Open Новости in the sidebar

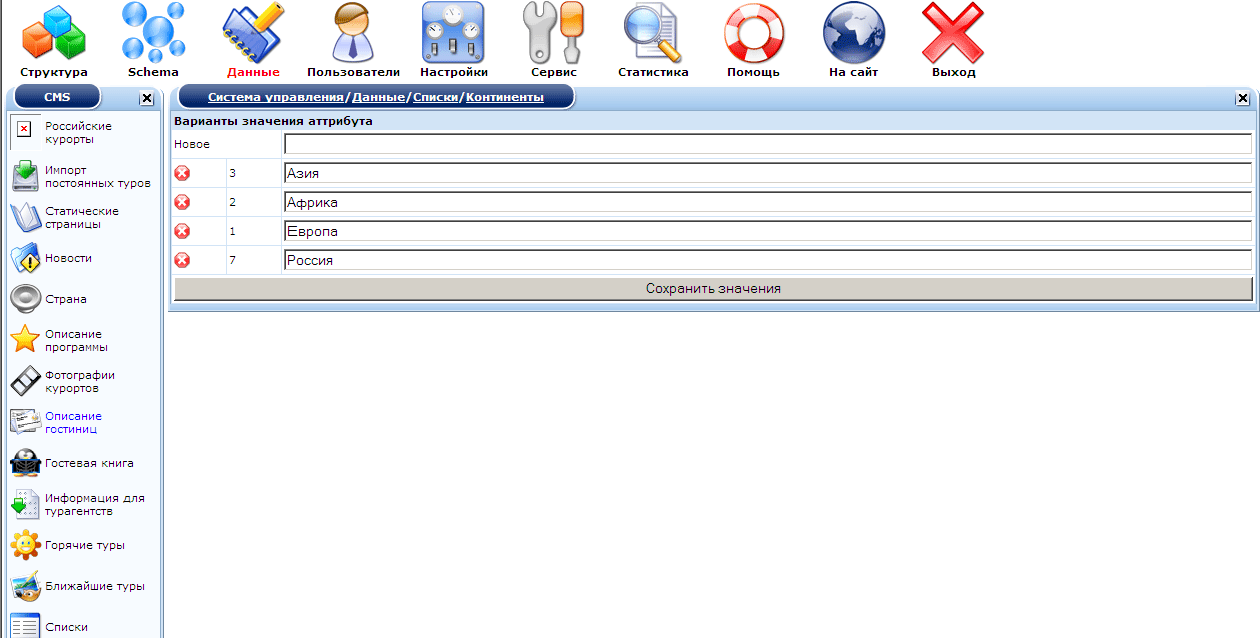point(68,258)
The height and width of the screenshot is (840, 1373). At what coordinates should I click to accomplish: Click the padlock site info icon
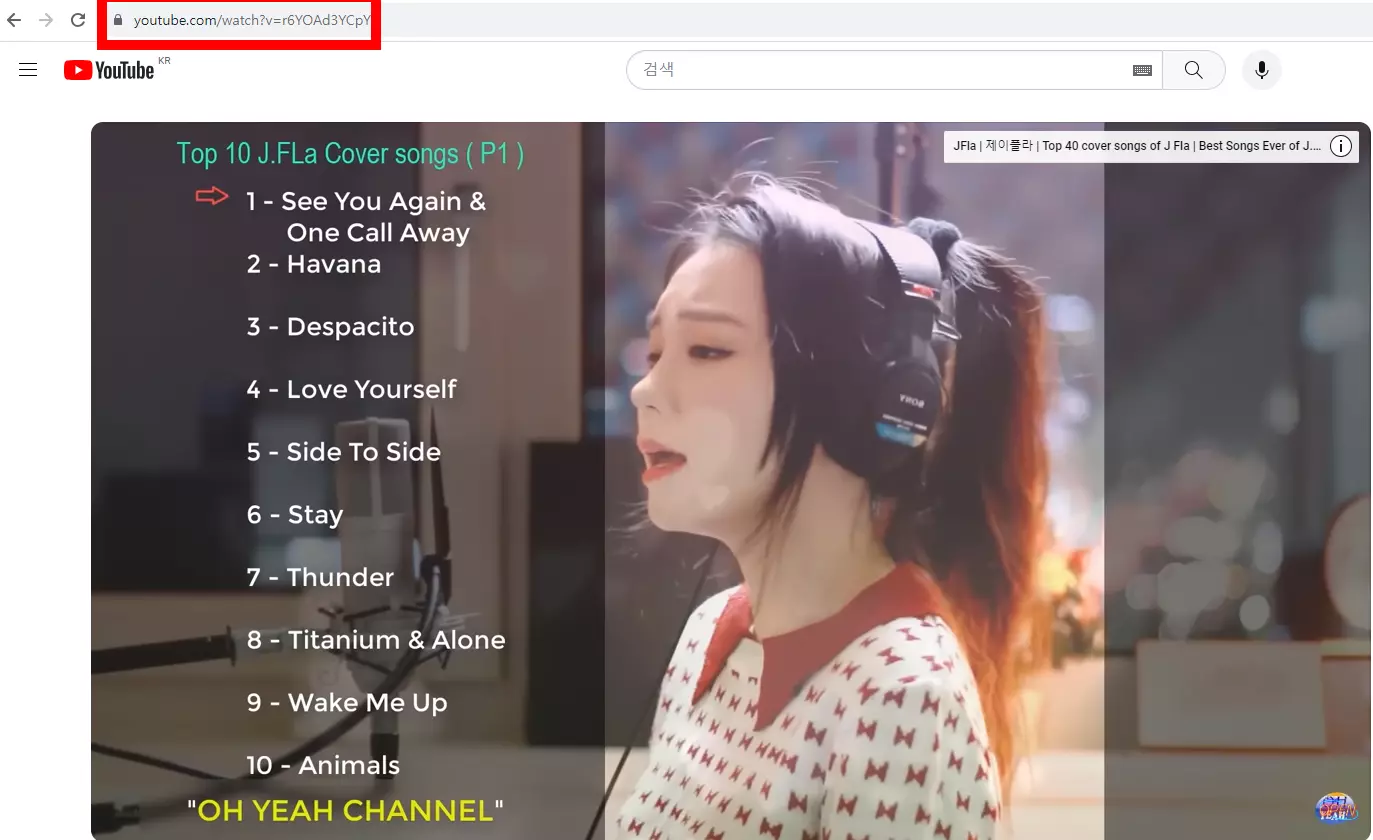tap(117, 20)
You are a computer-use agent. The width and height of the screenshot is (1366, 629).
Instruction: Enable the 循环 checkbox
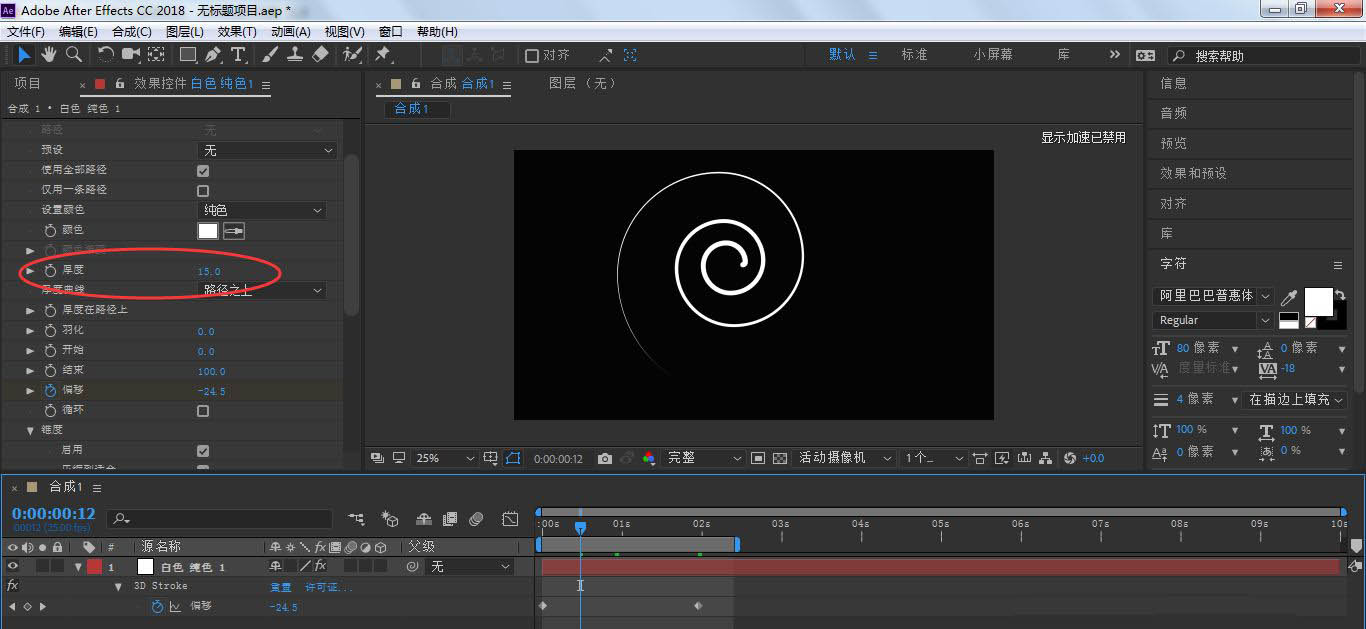(x=203, y=411)
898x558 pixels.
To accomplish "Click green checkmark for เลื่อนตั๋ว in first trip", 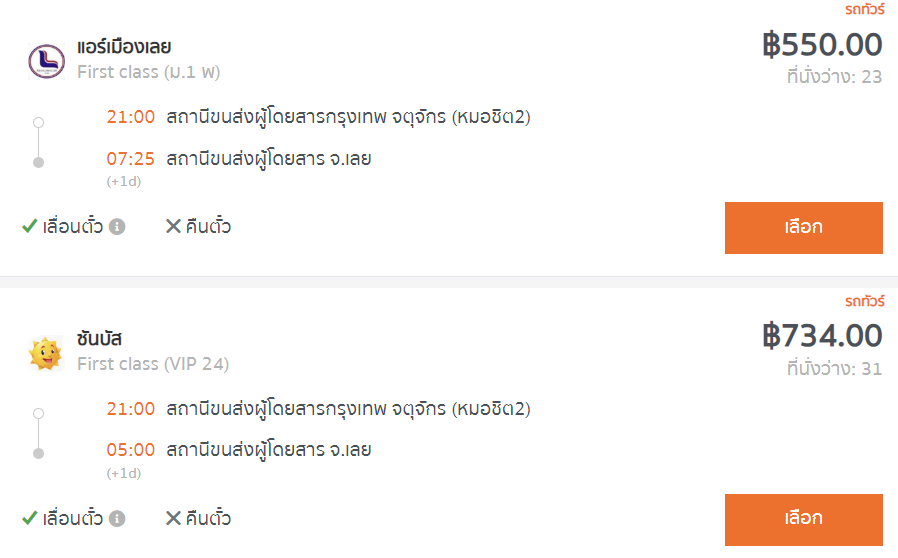I will pos(29,226).
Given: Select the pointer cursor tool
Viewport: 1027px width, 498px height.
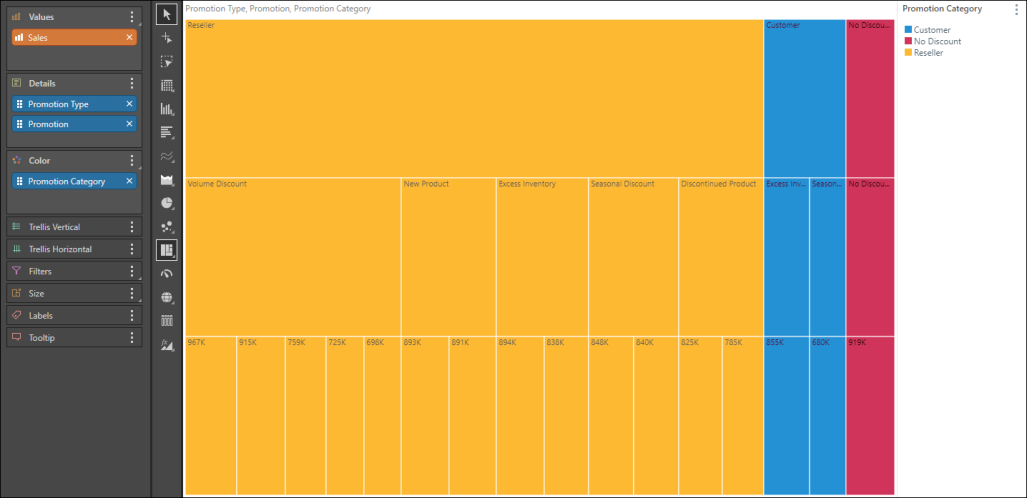Looking at the screenshot, I should pos(167,13).
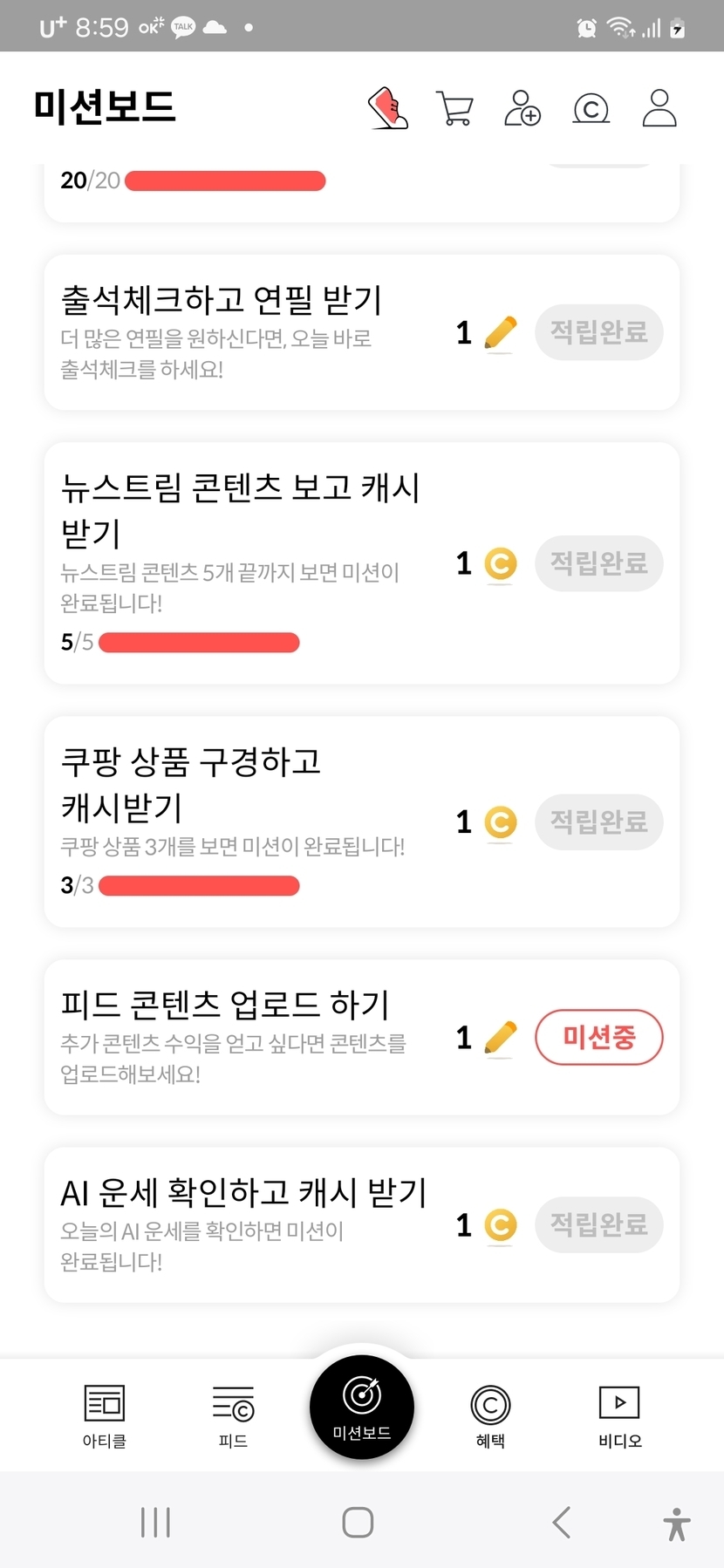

—————

| Assignment |
Your answer should contain only the lines from the beginning of the listing above through the line with "You are a computer-use", copied exactly and without the pictures.

| Result of this exercise |
Open Новости in the sidebar

point(68,258)
The height and width of the screenshot is (840, 1373). At what coordinates should I click to accomplish: Click the padlock site info icon
tap(117, 20)
You are a computer-use agent. The width and height of the screenshot is (1366, 629).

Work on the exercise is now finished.